Ветер налетел на нее, затрепетали кроя ее одеяния. Выбились наружу длинные рыжие волосы — и огненным всполохом метнулись над сверкающей стеной, отражаясь игривыми бликами в ее поверхности. Волосы, местами спутанные, местами — слипшиеся от крови.
Она стояла так долго, замерев. И стояла бы еще дольше, но ветер вдруг на летел на нее, задумавшуюся или уснувшую, прячущую лицо возле холодной-холодной стены, сорвал ее самодельное тряпичное покрывало и единственного защитника его. Бросил вниз, прокатил, обрывая кое-где, об обломки и осколки стен, когда-то сверкавших наподобие огромных высоких кристаллов. И по низу — по искусственной земле катнул — за стену. И швырнул в лужу подсыхающей крови.
Она дернулась, отлепилась от стены. Прищурились заплаканные глаза, прячась от колючего ледяного снега. Отчаянно оглянулась, ища последнее теплое свое укрытие.
И не нашла. Шагнула было мимо, но что-то вдруг дернулось в ее лице. Застыли, будто опустев, ее глаза. Она смахнула новую полоску слез. И нервно оглянулась. Туда, за стену.
И улыбнулась, увидев неподвижное тело в светло-серой, побагровевшей одежде.
И… застыла, заметив второе.
Вдруг подалась вперед, вглядываясь.
И вдруг отчаянно закричала, обхватив голову.
Метнулась к ним.
Упала на колени возле того, чьей одежды блекло-синий цвет уже сложно было найти и отличить меж затверделой темнеющей крови.
Обильно слезы по щекам ее потекли. Дрожащие руки протянулись к его лицу. Коснулись его. Прислушались к ощущениям. И напугано замерли. И обессилено плечи ее опустились.

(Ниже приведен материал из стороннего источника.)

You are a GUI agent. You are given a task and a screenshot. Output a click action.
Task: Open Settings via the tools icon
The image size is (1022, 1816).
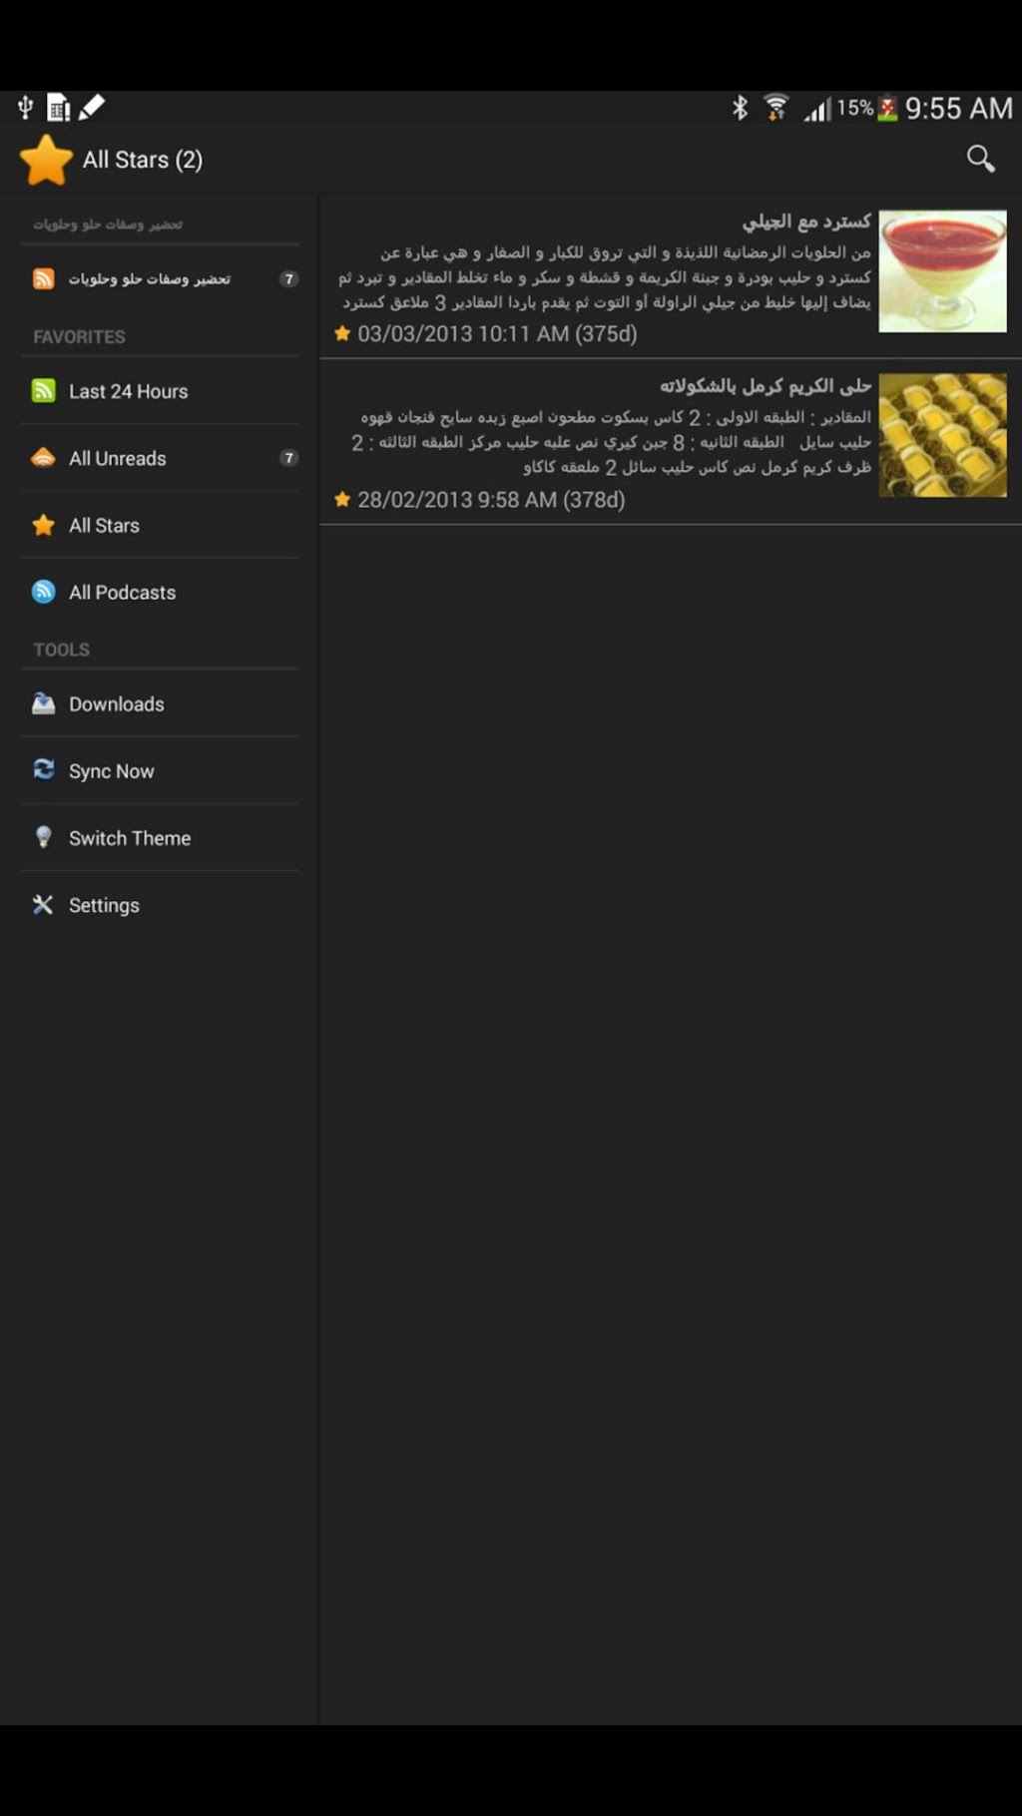(x=43, y=904)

Шептали что-то губы, едва слышно. Дрожали ресницы. И тело ее от рыданий сотрясалось.
Так она сидела подле него долго. Не чувствуя затекших или уже онемевших ног. Дрожащая и растерзанная своим горем, внезапным, разбивающим глаза и душу вдребезги. Будто мир еще не ухнул, покуда шла она сюда. Будто в нем была еще надежда укрыться, хотя бы под ветхой накидкой из разноцветных кусочков ткани. Но теперь, когда она застыла возле него, казалось, что мир весь рухнул. Будто не осталось от мира уже ничего.
Падал снег. Кружился, если сумел избежать хоть на мгновения ветра. Врывался между обломков ветер. Вьюжная дымка скользила по искусственной, залепленной чем-то плотным земле.
Заметал снег тело, возле которого она рыдала. И меньше чуть, тая местами, еще медленнее закрывал тело, лежащее чуть поодаль.